Paid links: If you include paid links or sponsored content on your website, you should use the nofollow tag on those links to avoid being penalized by search engines. Google considers the use of paid links as a violation of its Webmaster Guidelines, so using the nofollow tag on these links can help protect your website’s search engine rankings.
Untrusted content: If you include links to websites that you do not trust or that are not relevant to your website’s content, you should use the nofollow tag on those links. This can help prevent search engines from associating your website with low-quality or spammy websites.
Internal links: You may also use the nofollow tag on internal links within your website to prevent search engines from passing on SEO value to pages that are not relevant to your website’s overall theme or content.
Password-protect the page
If the page you want to exclude contains sensitive information or is only intended for a specific audience, you can password-protect it. This will prevent search engines from indexing the page because they cannot access the content without a valid username and password.
Use the “noindex” HTTP header
Another way to exclude a page from Google’s index is to use the “X-Robots-Tag” HTTP header. This method is similar to using the “noindex” meta tag, but instead, you add the header to the HTTP response sent by the server. This method is more advanced and may require technical expertise to implement correctly.
How to Tell Google to Not Index a Page for WordPress
If your website built on WordPress, then most likely you have Yoast RankMath or AIO SEO plugin installed. It is very easy to add tags for any page or post settings individually as well as to modify robots.txt file.
How to know if a page is indexed by Google?
There are a few ways to verify that pages are not indexed on Google:
- Use the site: operator: You can use the site: operator followed by the URL of the page in question to see if it’s been indexed by Google. For example, if you wanted to check if the page https://example.com/page1/ had been indexed, you would search for “site:example.com/page1/” in Google. If the page has been indexed, it will show up in the search results. If it hasn’t been indexed, it will not appear in the search results.
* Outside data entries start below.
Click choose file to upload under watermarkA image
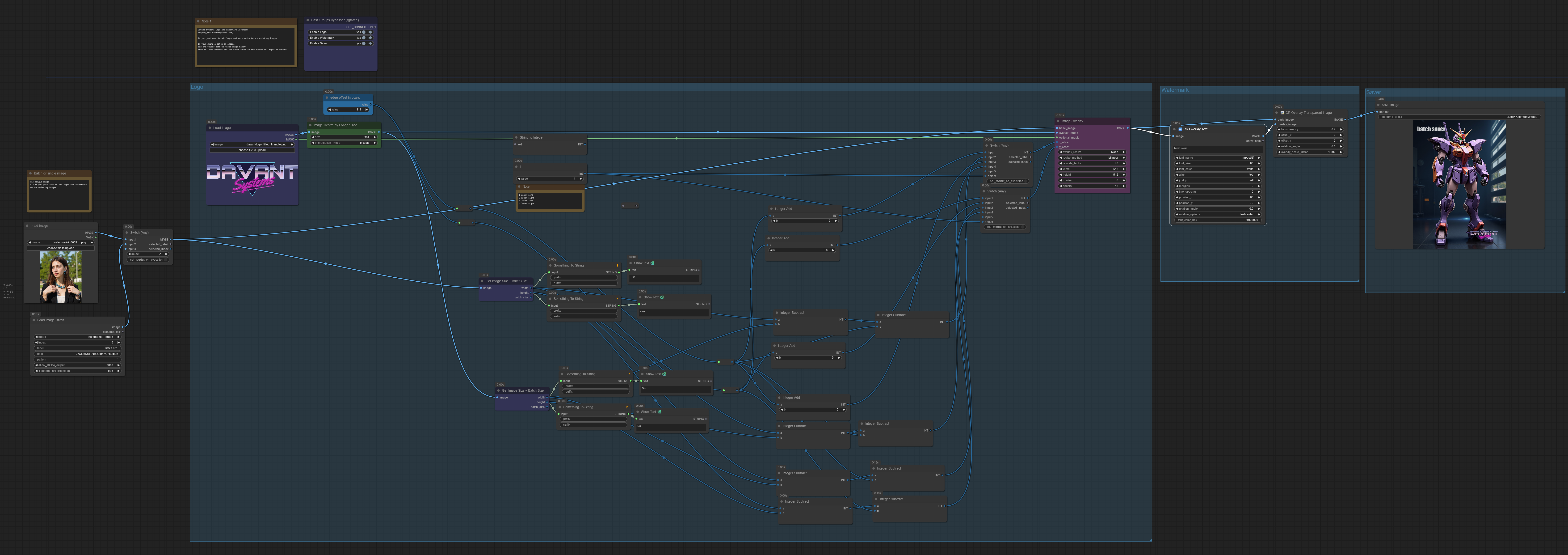Image resolution: width=1568 pixels, height=555 pixels. click(61, 248)
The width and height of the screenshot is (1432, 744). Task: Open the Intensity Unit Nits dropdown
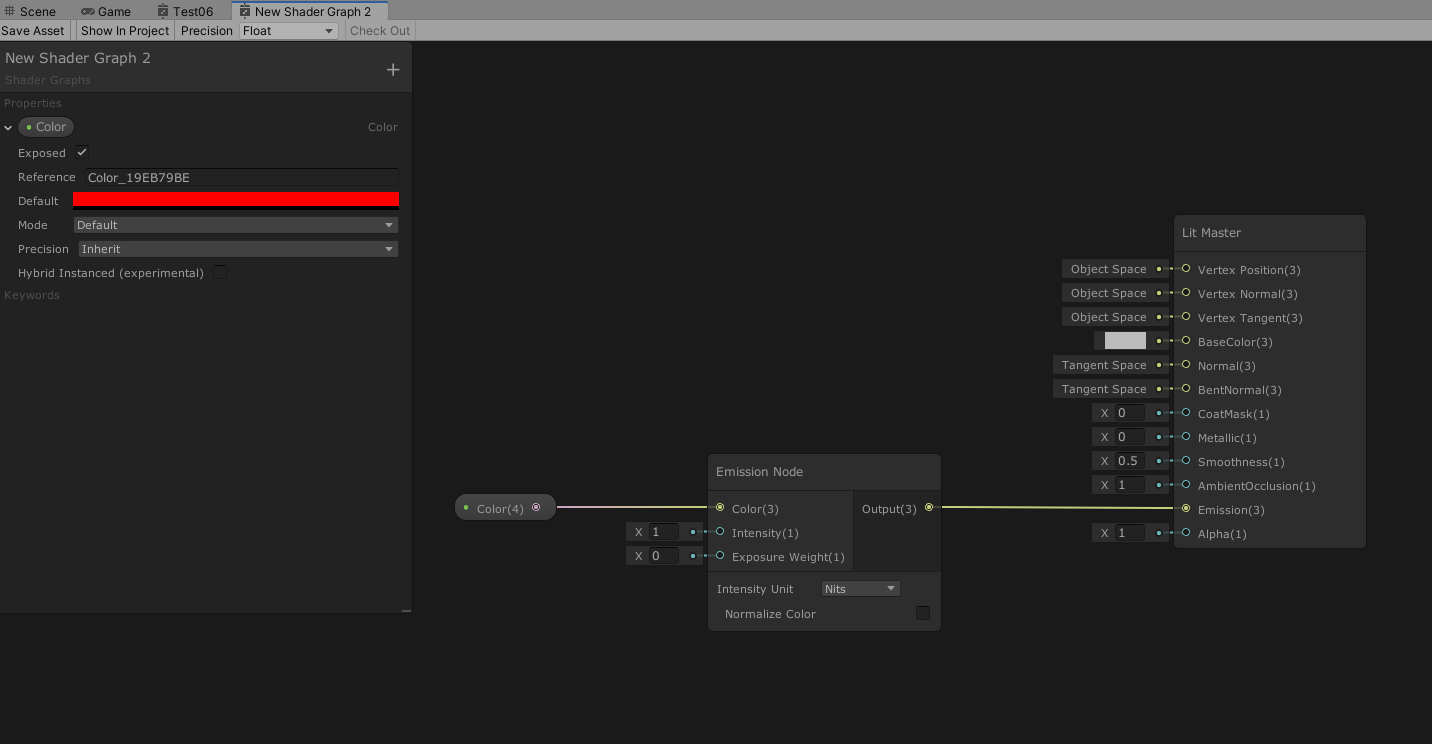click(x=860, y=588)
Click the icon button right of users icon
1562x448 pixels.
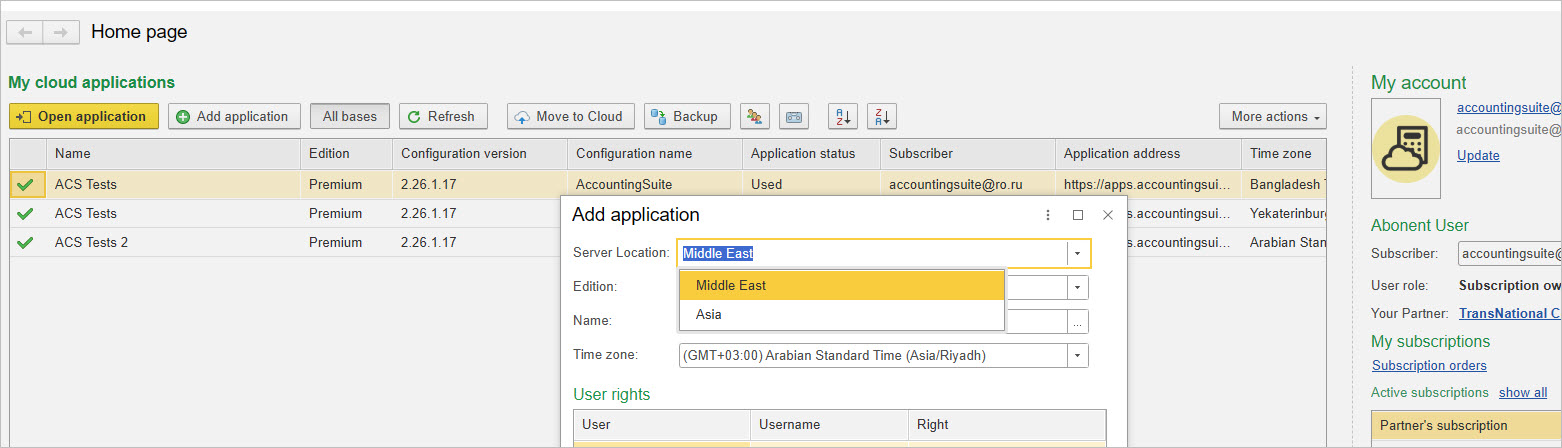[x=794, y=117]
- Use Google Search Console: Google Search Console is a free tool that allows website owners to monitor their website’s performance in Google search. You can use the Coverage report in Google Search Console to see which pages on your website have been indexed by Google. If a page is not indexed, it will appear as “Excluded” in the Coverage report.
- Use a third-party SEO tool: There are many third-party SEO tools available that can help you monitor which pages on your website have been indexed by Google. Some popular options are Ahrefs, SEMrush, Moz, Screaming frog web crawler (software). These tools can provide detailed information on which pages have been indexed, as well as other SEO metrics like backlinks and keyword rankings.
Even if a page is not indexed by Google, it may still be accessible to users if they have the direct URL or if there are links to the page from other websites. To ensure that a page is completely hidden from search engines and users, you may need to take additional steps like using password protection or restricting access through a robots.txt file
Wrapping up: How tell Google not to index a page
You can use one of the following methods:
- Use the robots.txt file: You can create a robots.txt file and include a “Disallow” directive for the page or pages that you don’t want Google to index. This tells Google’s crawler not to visit those pages and not to include them in its index.
- Use the “noindex” meta tag: You can add a “noindex” meta tag to the head section of your page’s HTML code. This tells search engines not to index the page.
- Use the “nofollow” attribute: If you have links on your page that you don’t want search engines to follow, you can add the “nofollow” attribute to those links. This tells search engines not to follow the link to the linked page.